■ **Task brief**:
The required output is the line with "Change the 1x playback speed" through the final line of the entries, each one exactly as it stands.

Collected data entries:
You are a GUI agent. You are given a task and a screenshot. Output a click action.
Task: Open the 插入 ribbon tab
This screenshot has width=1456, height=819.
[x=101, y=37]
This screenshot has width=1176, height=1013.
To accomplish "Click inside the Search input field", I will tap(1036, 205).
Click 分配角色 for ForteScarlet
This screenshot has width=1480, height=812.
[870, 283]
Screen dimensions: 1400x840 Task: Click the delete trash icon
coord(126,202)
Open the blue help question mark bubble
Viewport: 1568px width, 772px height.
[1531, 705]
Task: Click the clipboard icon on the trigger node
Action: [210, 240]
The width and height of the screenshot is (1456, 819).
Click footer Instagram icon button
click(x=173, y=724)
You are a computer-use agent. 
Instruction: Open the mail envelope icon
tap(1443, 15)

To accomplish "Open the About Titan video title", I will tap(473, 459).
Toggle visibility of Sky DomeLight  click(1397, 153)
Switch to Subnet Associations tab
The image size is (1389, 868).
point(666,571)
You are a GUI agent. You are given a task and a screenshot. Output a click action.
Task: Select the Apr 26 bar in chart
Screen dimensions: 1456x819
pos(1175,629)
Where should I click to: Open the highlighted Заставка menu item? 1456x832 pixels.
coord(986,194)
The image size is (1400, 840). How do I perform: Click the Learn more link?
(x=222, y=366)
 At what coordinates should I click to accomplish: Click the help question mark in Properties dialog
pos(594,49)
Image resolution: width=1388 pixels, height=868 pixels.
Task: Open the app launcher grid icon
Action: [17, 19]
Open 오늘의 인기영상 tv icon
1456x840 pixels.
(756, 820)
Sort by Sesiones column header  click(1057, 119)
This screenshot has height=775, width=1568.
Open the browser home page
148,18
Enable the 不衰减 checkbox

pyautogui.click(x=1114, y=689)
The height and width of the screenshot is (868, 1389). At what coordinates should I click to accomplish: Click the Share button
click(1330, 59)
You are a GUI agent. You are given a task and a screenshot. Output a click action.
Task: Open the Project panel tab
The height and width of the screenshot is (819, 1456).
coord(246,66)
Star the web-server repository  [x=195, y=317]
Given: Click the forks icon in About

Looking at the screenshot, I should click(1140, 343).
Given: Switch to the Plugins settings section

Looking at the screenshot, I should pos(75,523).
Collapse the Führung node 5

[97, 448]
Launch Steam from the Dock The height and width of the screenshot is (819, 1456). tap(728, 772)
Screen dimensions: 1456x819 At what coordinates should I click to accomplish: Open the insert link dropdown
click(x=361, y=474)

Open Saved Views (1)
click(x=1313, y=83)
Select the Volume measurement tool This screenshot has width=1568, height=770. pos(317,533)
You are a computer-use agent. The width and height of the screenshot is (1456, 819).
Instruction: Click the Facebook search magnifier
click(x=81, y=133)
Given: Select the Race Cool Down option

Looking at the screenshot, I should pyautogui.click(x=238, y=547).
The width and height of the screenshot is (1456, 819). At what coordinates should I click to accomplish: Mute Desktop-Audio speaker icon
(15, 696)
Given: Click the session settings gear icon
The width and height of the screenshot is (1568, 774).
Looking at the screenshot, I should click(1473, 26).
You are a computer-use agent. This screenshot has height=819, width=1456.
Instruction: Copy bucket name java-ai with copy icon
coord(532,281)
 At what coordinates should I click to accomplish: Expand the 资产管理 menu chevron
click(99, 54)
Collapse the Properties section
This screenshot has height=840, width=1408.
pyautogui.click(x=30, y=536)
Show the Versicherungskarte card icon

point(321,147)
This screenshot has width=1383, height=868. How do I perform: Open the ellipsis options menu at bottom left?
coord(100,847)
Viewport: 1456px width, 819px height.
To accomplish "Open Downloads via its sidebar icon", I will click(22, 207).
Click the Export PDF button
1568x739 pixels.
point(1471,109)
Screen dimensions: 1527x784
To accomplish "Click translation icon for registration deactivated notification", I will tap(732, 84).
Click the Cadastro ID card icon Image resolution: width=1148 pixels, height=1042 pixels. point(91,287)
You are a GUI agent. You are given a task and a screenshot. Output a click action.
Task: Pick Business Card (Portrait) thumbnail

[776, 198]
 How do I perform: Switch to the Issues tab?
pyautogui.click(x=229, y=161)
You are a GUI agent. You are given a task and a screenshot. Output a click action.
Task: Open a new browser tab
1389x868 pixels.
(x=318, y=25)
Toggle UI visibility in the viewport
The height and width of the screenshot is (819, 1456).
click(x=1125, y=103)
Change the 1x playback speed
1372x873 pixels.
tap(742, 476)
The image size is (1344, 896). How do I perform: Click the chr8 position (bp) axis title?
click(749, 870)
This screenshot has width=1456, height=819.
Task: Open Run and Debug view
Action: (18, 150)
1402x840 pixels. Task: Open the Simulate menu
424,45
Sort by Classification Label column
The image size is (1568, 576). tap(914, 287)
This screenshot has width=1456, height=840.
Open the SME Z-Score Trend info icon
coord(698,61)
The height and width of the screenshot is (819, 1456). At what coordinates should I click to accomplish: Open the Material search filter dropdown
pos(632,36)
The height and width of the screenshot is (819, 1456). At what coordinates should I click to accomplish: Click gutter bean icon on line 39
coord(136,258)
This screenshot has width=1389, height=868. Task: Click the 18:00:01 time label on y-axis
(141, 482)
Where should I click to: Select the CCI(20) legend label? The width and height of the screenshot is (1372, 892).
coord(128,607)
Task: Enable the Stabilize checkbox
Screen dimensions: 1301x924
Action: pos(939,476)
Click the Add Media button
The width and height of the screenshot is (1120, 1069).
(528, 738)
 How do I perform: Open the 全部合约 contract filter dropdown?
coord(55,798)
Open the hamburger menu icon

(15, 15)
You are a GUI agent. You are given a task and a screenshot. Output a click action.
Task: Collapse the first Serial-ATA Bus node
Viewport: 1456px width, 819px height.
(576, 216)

■ **Task result**:
Change the 1x playback speed
1372x873 pixels.
tap(742, 476)
The image size is (1344, 896). How do I perform: Click the chr8 position (bp) axis title?
click(749, 870)
This screenshot has width=1456, height=819.
Task: Open Run and Debug view
Action: (18, 150)
1402x840 pixels. Task: Open the Simulate menu
424,45
Sort by Classification Label column
The image size is (1568, 576). tap(914, 287)
This screenshot has width=1456, height=840.
Open the SME Z-Score Trend info icon
coord(698,61)
The height and width of the screenshot is (819, 1456). At what coordinates should I click to accomplish: Open the Material search filter dropdown
pos(632,36)
The height and width of the screenshot is (819, 1456). At what coordinates should I click to accomplish: Click gutter bean icon on line 39
coord(136,258)
This screenshot has width=1389, height=868. Task: Click the 18:00:01 time label on y-axis
(141, 482)
Where should I click to: Select the CCI(20) legend label? The width and height of the screenshot is (1372, 892).
coord(128,607)
Task: Enable the Stabilize checkbox
Screen dimensions: 1301x924
Action: pos(939,476)
Click the Add Media button
The width and height of the screenshot is (1120, 1069).
(528, 738)
 How do I perform: Open the 全部合约 contract filter dropdown?
coord(55,798)
Open the hamburger menu icon

(15, 15)
You are a GUI agent. You are given a task and a screenshot. Output a click action.
Task: Collapse the first Serial-ATA Bus node
Viewport: 1456px width, 819px height.
(576, 216)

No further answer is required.